Porfiry shrugged. ‘You did not plunge the knife in.’
‘I couldn’t move!’ It was as if Virginsky was pleading to be blamed.
‘You’re not the only one, it seems,’ said Porfiry, frowning at the stationary ambulance. He added, more gently: ‘Next time, you will move. You will be prepared.’
‘There won’t be a next time.’
‘So, what would you do instead? Go back to Riga with your father?’ The sarcasm in Porfiry’s voice was harsher than he intended.
Virginsky’s response was quick with affront: ‘There is work for me on the estate. I have ideas about more efficient methods of agricultural management.
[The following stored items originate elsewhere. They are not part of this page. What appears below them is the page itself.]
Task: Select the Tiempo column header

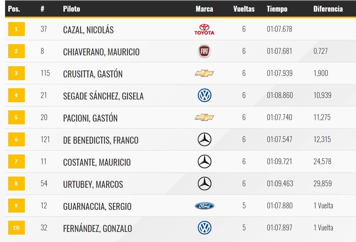Action: (x=277, y=9)
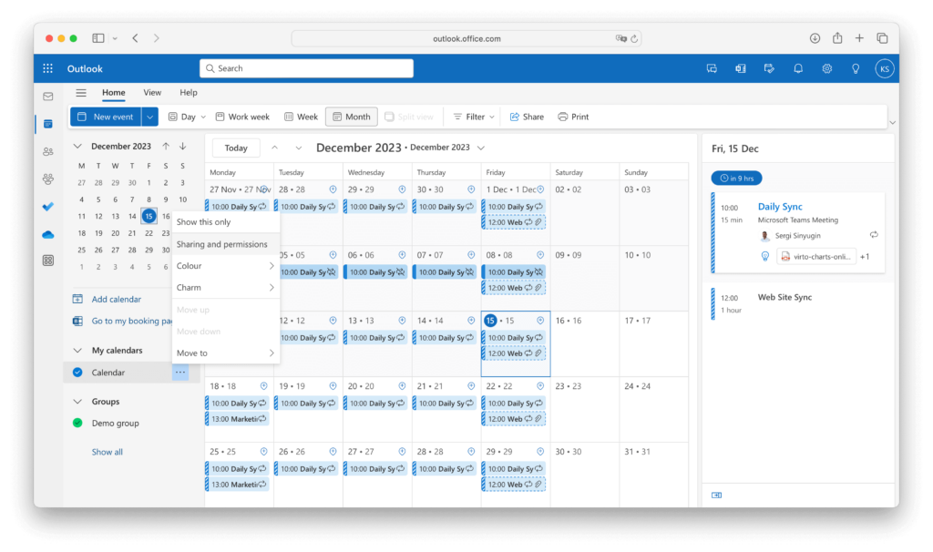Open Settings gear in Outlook header
Viewport: 933px width, 552px height.
tap(826, 68)
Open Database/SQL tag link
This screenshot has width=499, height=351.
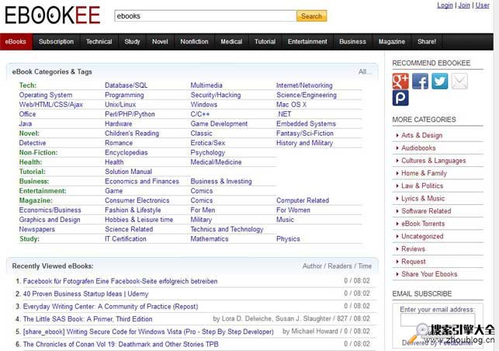coord(126,85)
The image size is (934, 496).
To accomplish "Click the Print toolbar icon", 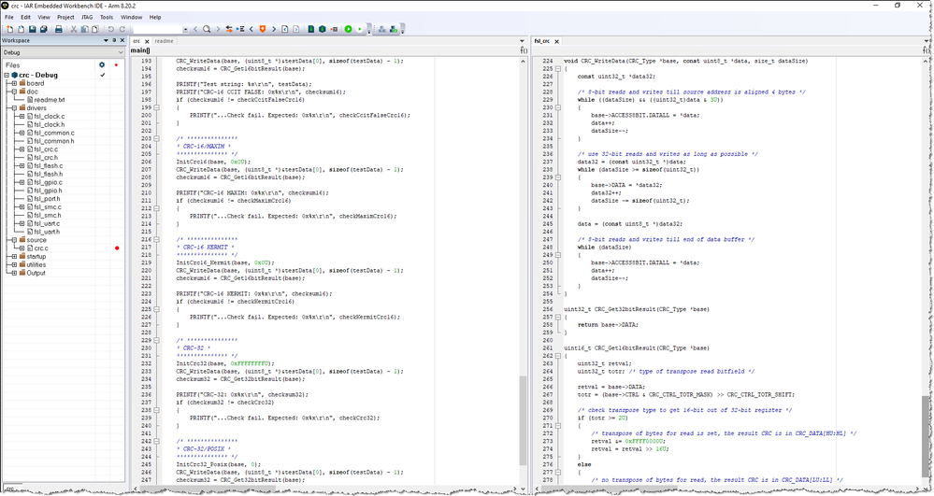I will point(58,30).
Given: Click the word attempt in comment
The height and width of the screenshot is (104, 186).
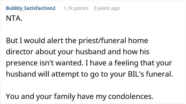Looking at the screenshot, I should coord(65,74).
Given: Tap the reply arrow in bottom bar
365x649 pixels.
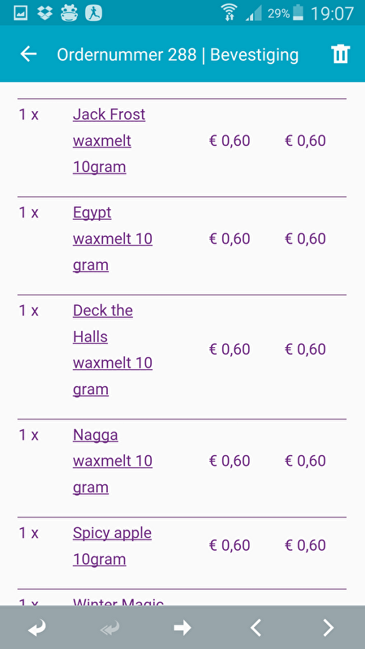Looking at the screenshot, I should (x=37, y=628).
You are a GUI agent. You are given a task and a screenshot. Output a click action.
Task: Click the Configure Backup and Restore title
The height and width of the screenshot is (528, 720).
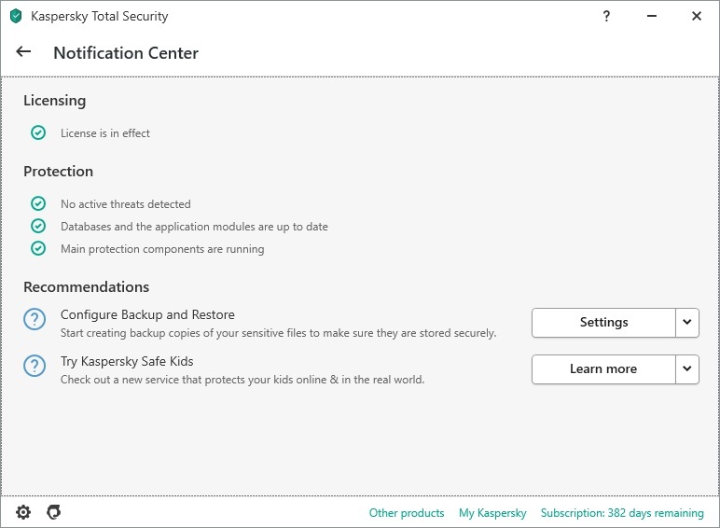pyautogui.click(x=147, y=314)
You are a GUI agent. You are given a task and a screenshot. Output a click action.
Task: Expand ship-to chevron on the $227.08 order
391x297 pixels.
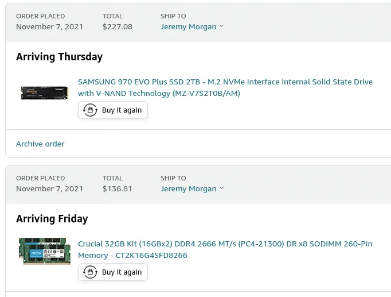tap(222, 26)
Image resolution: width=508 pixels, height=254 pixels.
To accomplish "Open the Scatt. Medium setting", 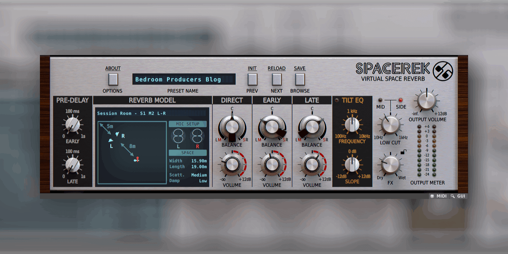I will pyautogui.click(x=199, y=175).
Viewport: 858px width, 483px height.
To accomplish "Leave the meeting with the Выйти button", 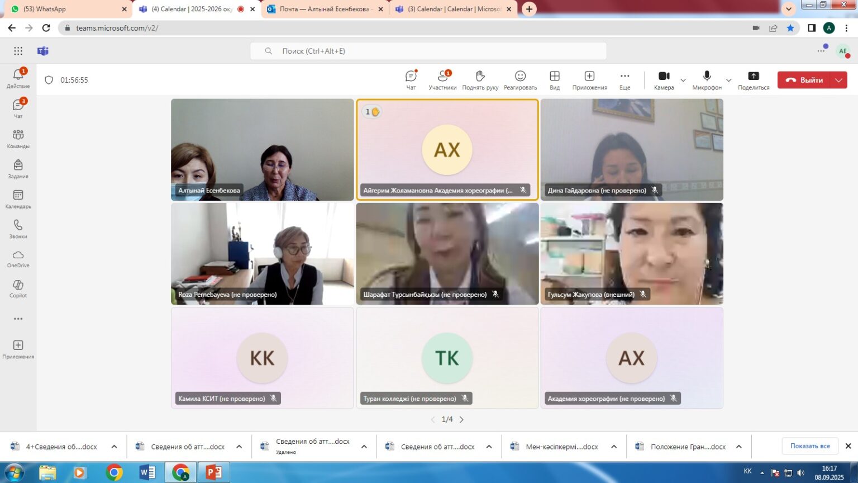I will coord(804,80).
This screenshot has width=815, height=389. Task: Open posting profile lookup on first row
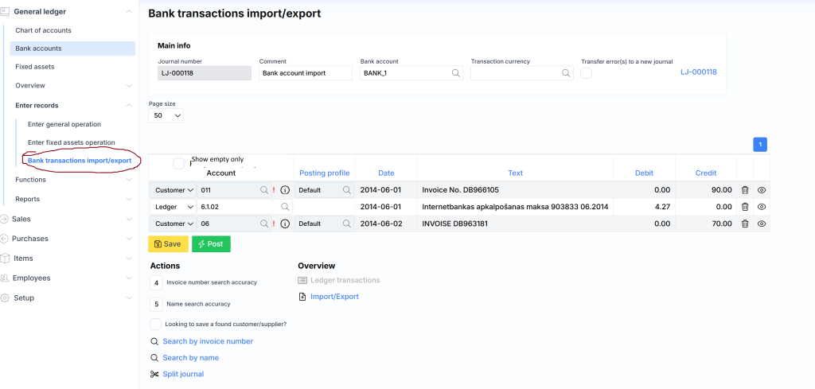(347, 190)
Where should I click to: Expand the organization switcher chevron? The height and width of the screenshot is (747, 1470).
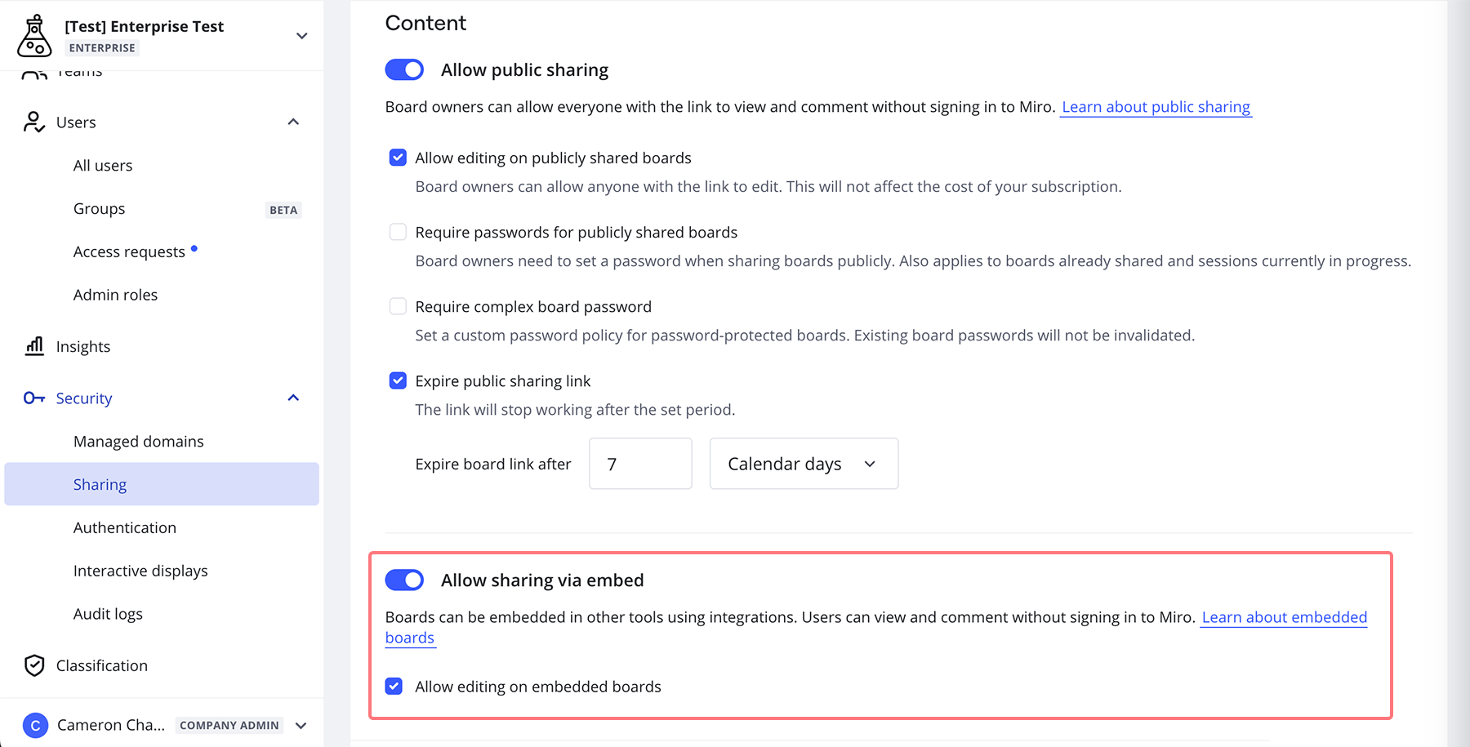[x=301, y=36]

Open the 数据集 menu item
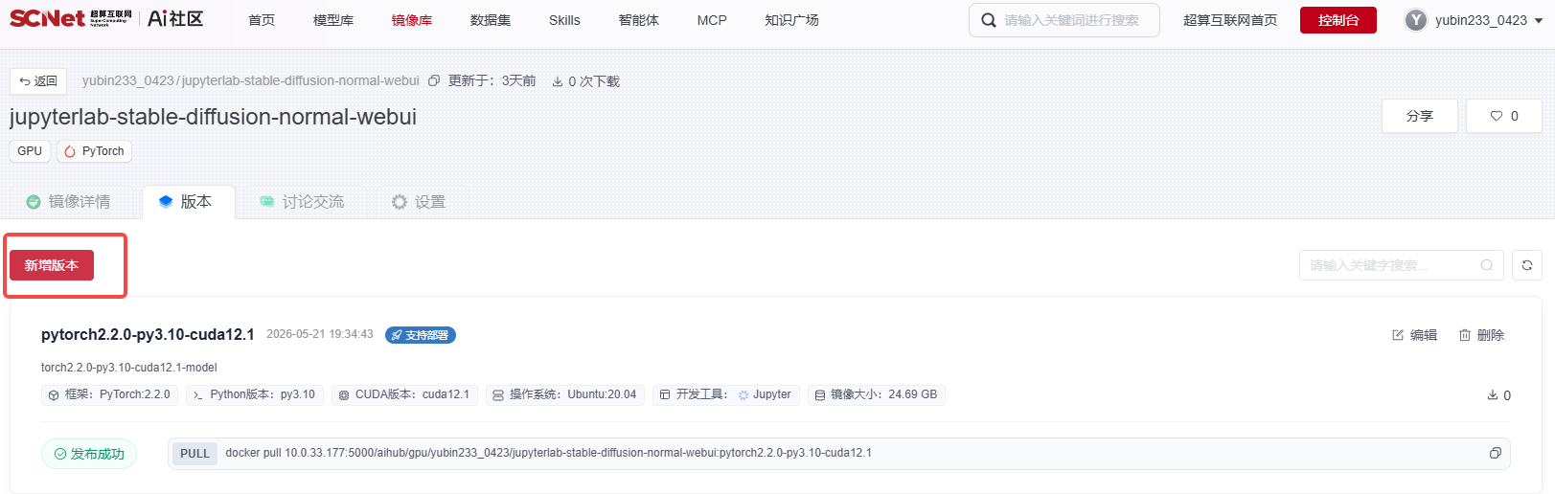tap(491, 20)
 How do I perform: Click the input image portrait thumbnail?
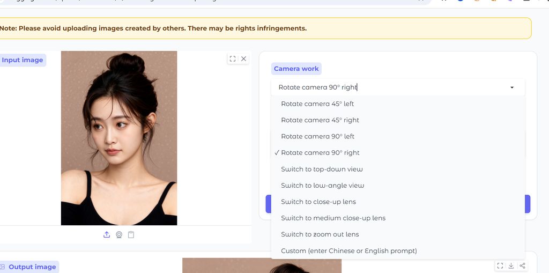click(x=119, y=138)
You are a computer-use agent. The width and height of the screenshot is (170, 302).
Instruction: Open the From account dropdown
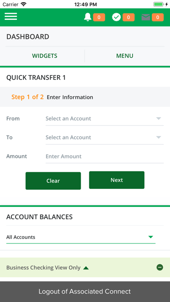click(105, 118)
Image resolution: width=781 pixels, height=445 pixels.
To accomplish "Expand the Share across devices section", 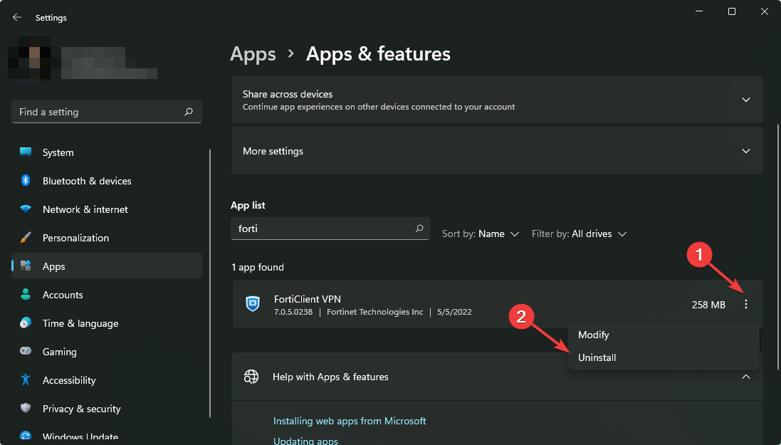I will point(746,100).
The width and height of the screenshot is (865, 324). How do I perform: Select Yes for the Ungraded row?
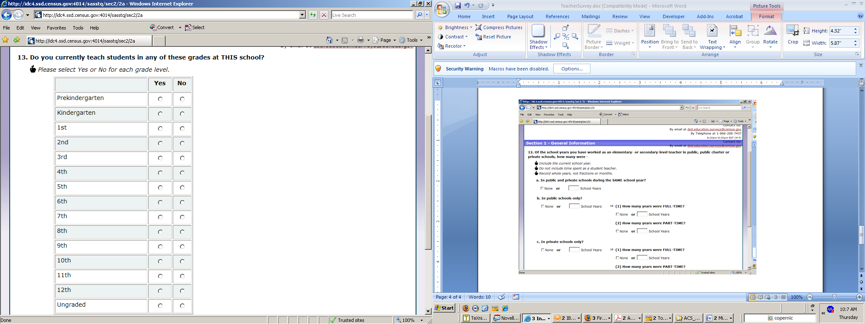(160, 306)
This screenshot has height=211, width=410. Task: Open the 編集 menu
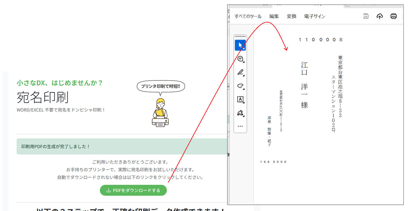coord(274,17)
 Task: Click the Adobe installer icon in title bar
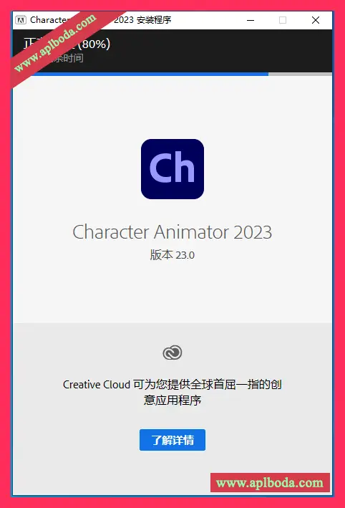21,20
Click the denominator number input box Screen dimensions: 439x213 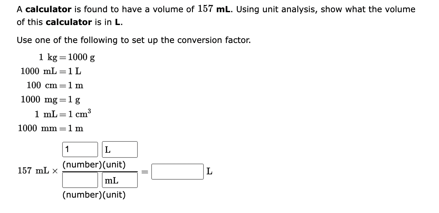click(79, 180)
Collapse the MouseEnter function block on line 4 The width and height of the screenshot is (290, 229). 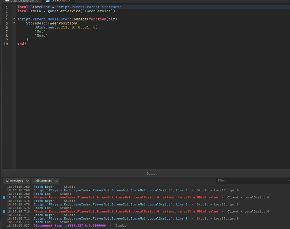(13, 19)
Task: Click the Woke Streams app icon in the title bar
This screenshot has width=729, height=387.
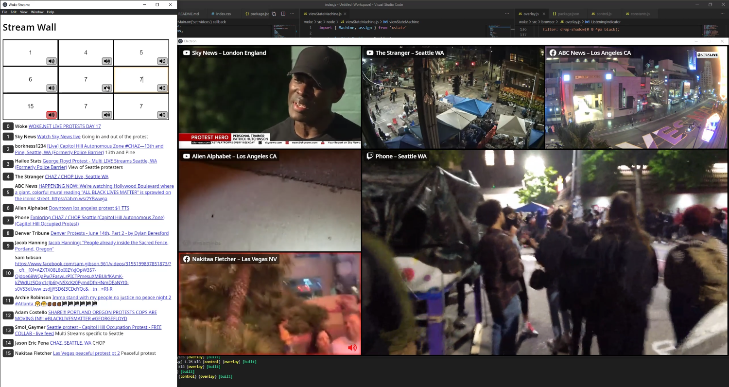Action: coord(4,4)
My father would be amenable, I’m sure.’
‘You think you will escape the memory of what you have seen? Rostanev in his bed? It will go with you. It will haunt you and there will be nothing you can do about it. Something has been awoken in you, Pavel Pavlovich. You cannot leave it now. It will not leave you.’
‘What are you talking about?’
Porfiry sighed heavily. He found he was clutching his cigarette case, which he offered to Virginsky. Virginsky declined. At last Porfiry lit his own cigarette. He gave Virginsky a long, assessing look. ‘The appetite. There is only one way to appease it. And that is to give in to it. You will work in the department, not because it is a way for you to serve the Russian people, not because it will make you happy, or bring you honour, nor, indeed, for any reason that you can admit to. You will work with us because you need to. We have spoilt you for anything else.’
‘I cannot get the sight of that man out of my head.’
‘Rostanev? You will see other things. Some may even be worse than that. I cannot promise you otherwise.’ Porfiry emptied his lungs of smoke.
A slight smile played on his lips as he held Virginsky with his gaze. His nod released them.
They turned their backs guiltily on the ambulance, as its driver shouted at the three coaches blocking his way. They walked away from the frantic whinnying of his horse.
13
‘For you.’ The letter that Zamyotov handed him was battered and dusty, split along the folds. It was post-marked ‘Terek’.
He felt a strange emptiness as he read the single line of the message.
‘Bad news, Porfiry Petrovich?’
Porfiry could hear the insincerity of Zamyotov’s smile without having to look up. His own words came out heavily: ‘If only this had arrived two days ago. Rostanev would still be alive. As would Kheruvimov and Pestryakov. Indeed neither Ilya Petrovich nor any of our men would have been injured.’
‘Good heavens. What on earth does it say?’
Porfiry handed the letter to Zamyotov.
‘Ah, it is a reply to the telegram I sent to the Caucasus on your behalf. So it has come at last!’ Zamyotov read the brief message out loud: ‘“Sir, the scoundrel you are referring to went by the name Yefimov. Your servant, Devushkin.” Well, there you are, Porfiry Petrovich! Your case is solved. You should be pleased.’
Porfiry breathed in the cleansing scent of linseed oil. It came from the unmoving figure on the bed: he had to believe it was a man, given that it was a patient in the Obukhovsky Men’s Hospital. However, the face was covered in bandages, holding in place the scented, liniment-soaked gauze. Through a slit in the bandages, Porfiry could see that the eyes were closed. The eyelids had a strangely naked appearance. It was a moment before he realised that the lashes were missing. There was another gap in the bandages for the mouth, and vents for nostrils.
The crisp white sheet folded over the man’s chest seemed like an infinite weight pinning him down. His bandaged arms and hands lay stiffly on top of his covers.
‘Ilya Petrovich?’ Porfiry spoke gently, taking a seat next to the bed.
Salytov’s eyes opened and sought Porfiry out. The slit of his mouth opened on to blackness, as he swallowed drily. ‘Did you get the bastards?’
‘It was not the boy from Ballet’s who did this to you, Ilya Petrovich, or any of his associates. The bomb was thrown by the civil servant Yefimov. It was not a revolutionary plot, merely a mask for his personal vendettas. It was intended to distract and confuse us.’